Missouri’s Governor has cancelled his appearances at the State Fair in Sedalia and instead will be in North St. Louis on Thursday where violence continues after the shooting death of 18-year-old Michael Brown by a Ferguson police officer on Saturday.
Governor Jay Nixon (D) delivered remarks to community leaders on Tuesday and on Monday had requested an independent federal investigation of the shooting, but on Wednesday night was the subject of a barrage of criticism on social media for what critics called a lack of leadership.
Messages calling for Nixon to act were interspersed among reports of tear gas, rubber bullets and ear-piercing audio being used to disperse protesters, and that two reporters had been arrested while others were ordered by police to quit shooting video of protest scenes.

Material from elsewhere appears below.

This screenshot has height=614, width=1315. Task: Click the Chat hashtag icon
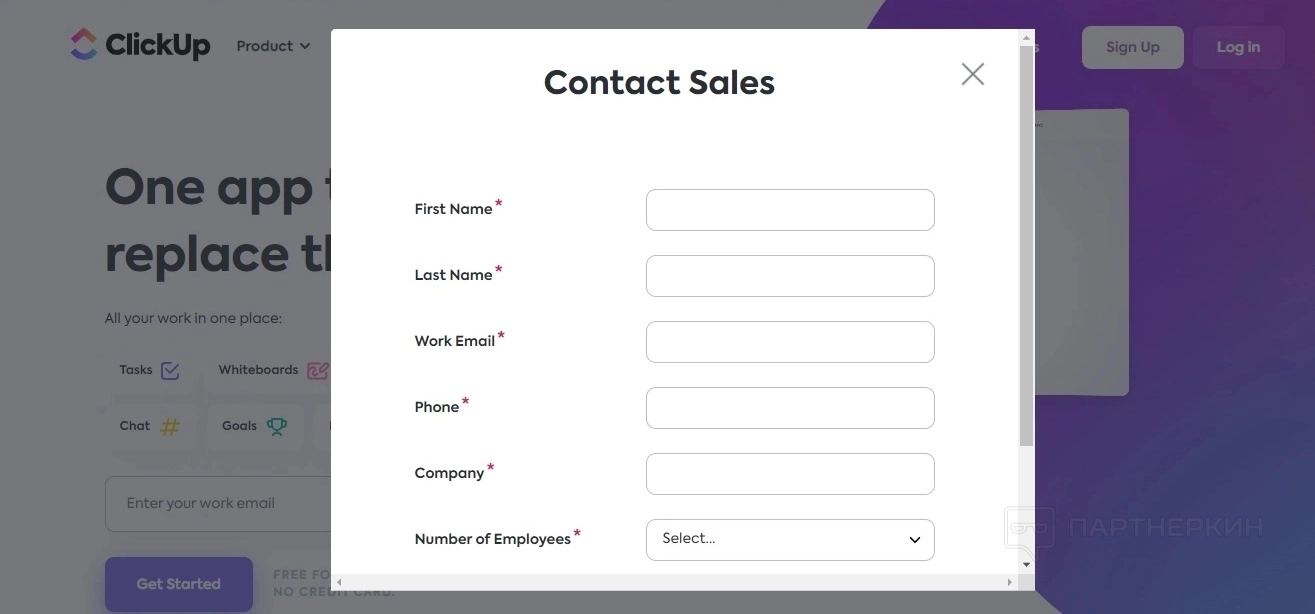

Critics, some of them political editorial writers and some others current or former politicians from both parties, accused Nixon of not showing the same leadership he had been credited with after Joplin was devastated by an EF-5 tornado in May, 2011. Others questioned whether a perceived lack of action could be a detriment to Nixon’s political future, which some have predicted could include a cabinet position or vice presidential bid.

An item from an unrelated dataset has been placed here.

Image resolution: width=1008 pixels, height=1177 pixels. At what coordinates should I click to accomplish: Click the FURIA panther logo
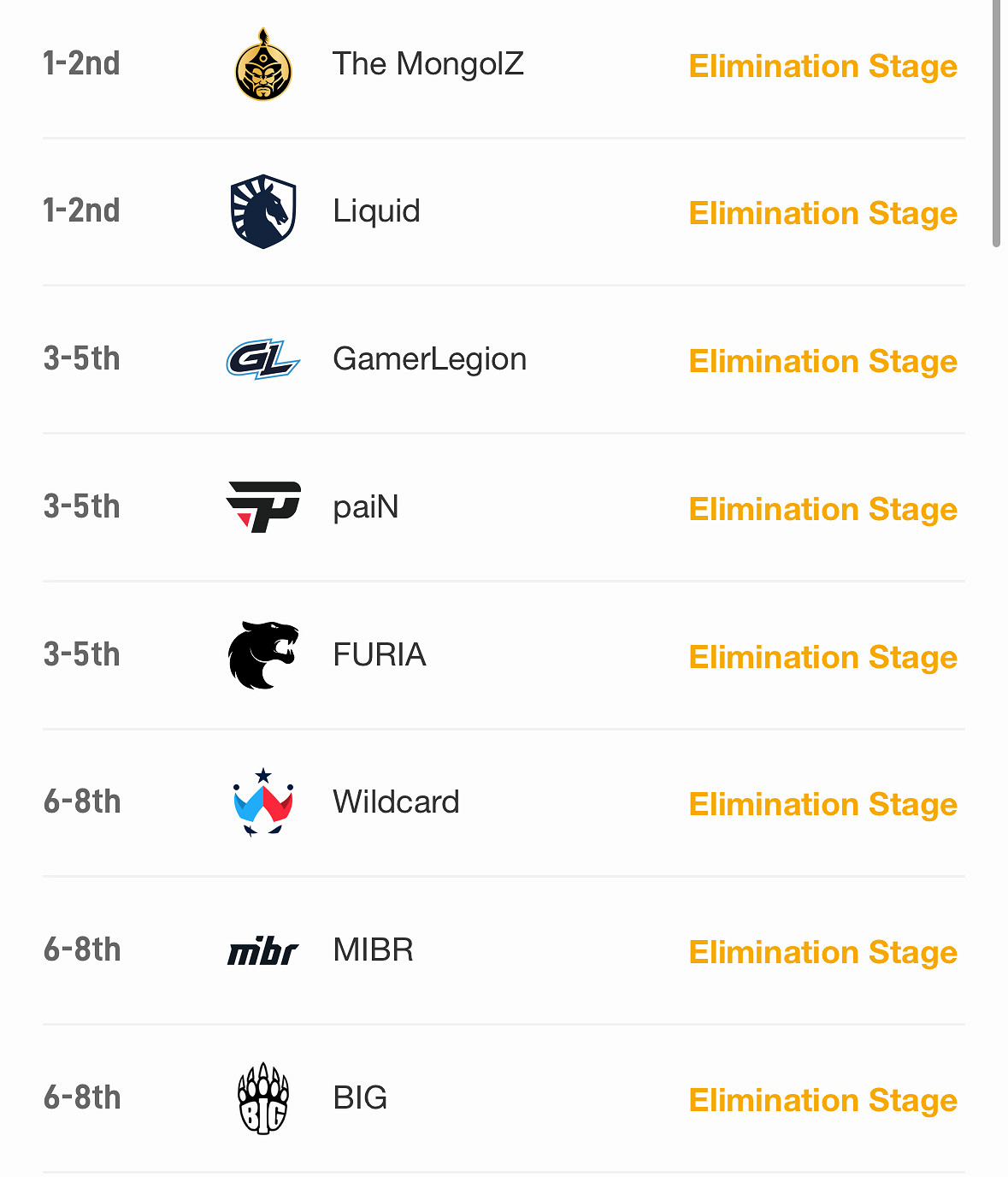click(x=263, y=654)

State-Senator Maria Chappelle-Nadal, a black Democrat from University City, was more pointed, telling MSNBC Nixon, “doesn’t care about black people or the black community unless it’s politically expedient.”
Many seized upon Nixon’s last tweet before the situation in the St. Louis region escalated, that referred to his continuing effort to drum up support throughout the state for his vetoes of a series of bills to change Missouri tax policy.
Critics claimed it was evidence of misplaced priorities.
Nixon’s office appeared to respond to the criticism by tweeting that he would not be at the Governor’s Ham Breakfast, a staple of the Fair schedule, as well as other events and appearances scheduled for Thursday in Sedalia.
A statement followed approximately an hour later:
“The worsening situation in Ferguson is deeply troubling, and does not represent who we are as Missourians or as Americans. While we all respect the solemn responsibility of our law enforcement officers to protect the public, we must also safeguard the rights of Missourians to peaceably assemble and the rights of the press to report on matters of public concern.
“I have been closely monitoring the situation and will continue to be in communication with local leaders, and I will be in north St. Louis County tomorrow. As Governor, I am committed to ensuring the pain of last weekend’s tragedy does not continue to be compounded by this ongoing crisis. Once again, I ask that members of the community demonstrate patience and calm while the investigation continues, and I urge law enforcement agencies to keep the peace and respect the rights of residents and the press during this difficult time.”